La France, où l’islam et la deuxième religion, a passé depuis les années 1980 des accords bilatéraux autorisant trois pays à envoyer des imams pour une durée de quatre ans : Turquie (151), Algérie (120) et Maroc (30). L’idée était alors de prévenir les dérives en accueillant des prédicateurs sélectionnés.
En 2020, Emmanuel Macron, pour lutter “contre les séparatismes”, a promis la fin du dispositif d’ici 2024. Concrètement, plus aucun nouvel imam détaché ne peut arriver depuis le 1er janvier et ceux qui sont déjà en France ont jusqu’au 1er avril pour changer de statut administratif.
Côté marocain, Mohammed Moussaoui, président de l’Union des mosquées de France (UMF), estime ne plus être concerné depuis 2021 : les imams marocains détachés “ont été embauchés par des associations” de l’UMF et ne touchent plus de financements de Rabat.

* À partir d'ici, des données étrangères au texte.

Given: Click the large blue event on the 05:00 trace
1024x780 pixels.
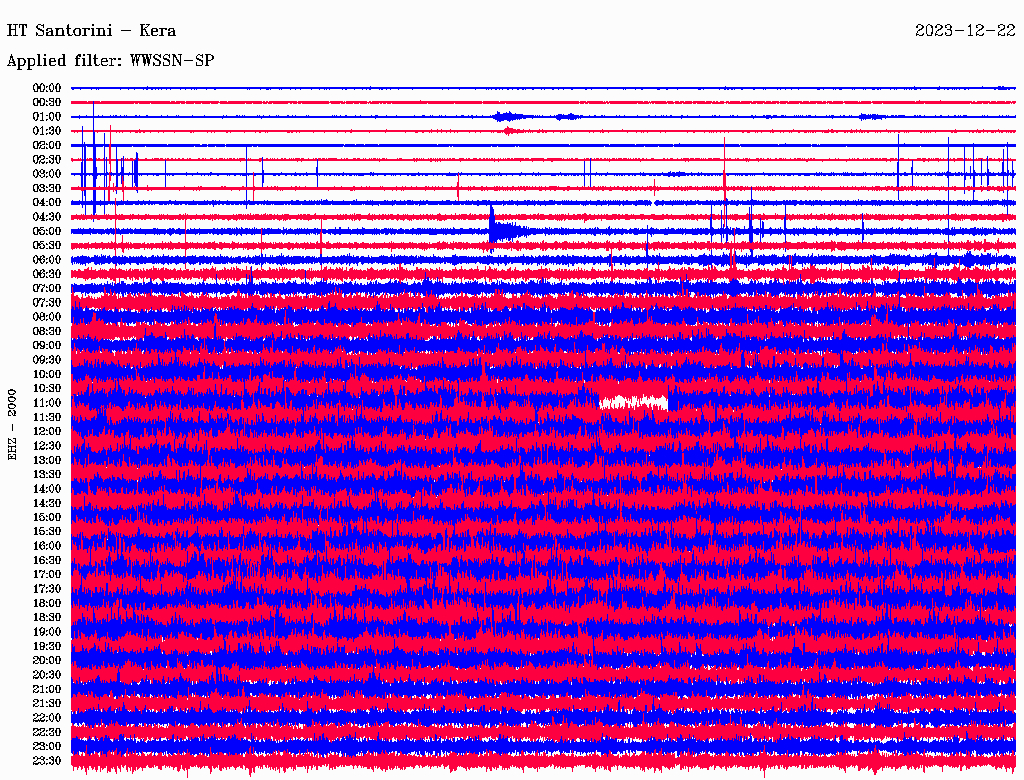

Côté turc, “il reste aujourd’hui 60″ imams détachés, assure à l’AFP Ibrahim Alci, le président du Comité de coordination des musulmans turcs de France (CCMTF). “Une dizaine devraient rester” et “seront embauchés par l’association”, ajoute-t-il.
Pour les imams algériens, le recteur de la Grande Mosquée de Paris (GMP) Chems-eddine Hafiz assure avoir “pris les devants depuis trois ans” et que sur les 120 imams, “seuls 4 souhaitent rentrer”. Pour les autres, des conditions de maîtrise linguistique et de cursus universitaire sont en cours de vérification.
Gérald Darmanin a prôné fin décembre “le recrutement d’imams sous statut salarié par les associations”. Le pourront-elles ? “Le financement sera extrêmement lourd”, s’inquiète Hafiz, qui évoque l’idée de “convention”. L’idée de l’exécutif est de réduire ainsi l’influence des pays d’origine. Mais Franck Frégosi, directeur de recherche au CNRS, évoque une “parade” si certains États “versent une dotation à telle structure associative, qui salariera les imams”.
On touche là un sujet dépassant selon lui les seuls imams détachés, qui ne représentent que 10 % des effectifs totaux : “beaucoup d’associations n’ont pas les moyens de se payer un imam à plein temps”, affirme-t-il. D’où un statut social précaire, mal assuré (notamment sans retraite), et suscitant peu de vocations. Gérald Darmanin a également souhaité qu’une “part croissante” des imams soient demain “au moins partiellement formés en France”.
Mais il faut distinguer deux volets. Côté profane, une trentaine de diplômes universitaires (DU) forment aujourd’hui aux enjeux de laïcité et de citoyenneté, assure-t-on à l’Intérieur. Dans un État laïque, “le législateur est légitimement au bout de ce qu’il peut faire”, note la sénatrice centriste Nathalie Goulet, co-autrice en 2016 d’un rapport sur l’Islam en France.
Côte théologique, quelques centres dispensent des formations distinctes : Institut Al-Ghazali de la GMP, Institut Islamica de l’UMF à Strasbourg, ou encore Institut européen des sciences humaines (IESH) fondé par Musulmans de France (ex-UOIF, proche des Frères musulmans).
L’imamat n’est pas conditionné à un diplôme unique. Pour Nathalie Goulet, “il faut que les musulmans s’organisent pour avoir un cursus, une labellisation et des enseignants comme le séminaire ou l’école rabbinique”. Un défi, compte tenu des querelles entre fédérations.
“Le corolaire immédiat est : comment on paie la formation ?”, ajoute la sénatrice qui précise que l’on “se retrouve sur le sujet classique du financement du culte musulman en France”.
Sous couvert d’anonymat, un bon connaisseur du sujet estime que “ça ne va pas changer grand-chose”.
Franck Frégosi, du CNRS, pointe “un effet d’annonce, comme si l’Intérieur voulait rajouter une pression supplémentaire”. Il note “les enjeux diplomatiques, géopolitiques, de contrôle des diasporas…”. Mais “c’est une réponse très partielle” à un défi “plus vaste”, selon lui. “Le signal politique est courageux”, mais “régler la question est un challenge qui ne dépend que des musulmans eux-mêmes”, estime Nathalie Goulet.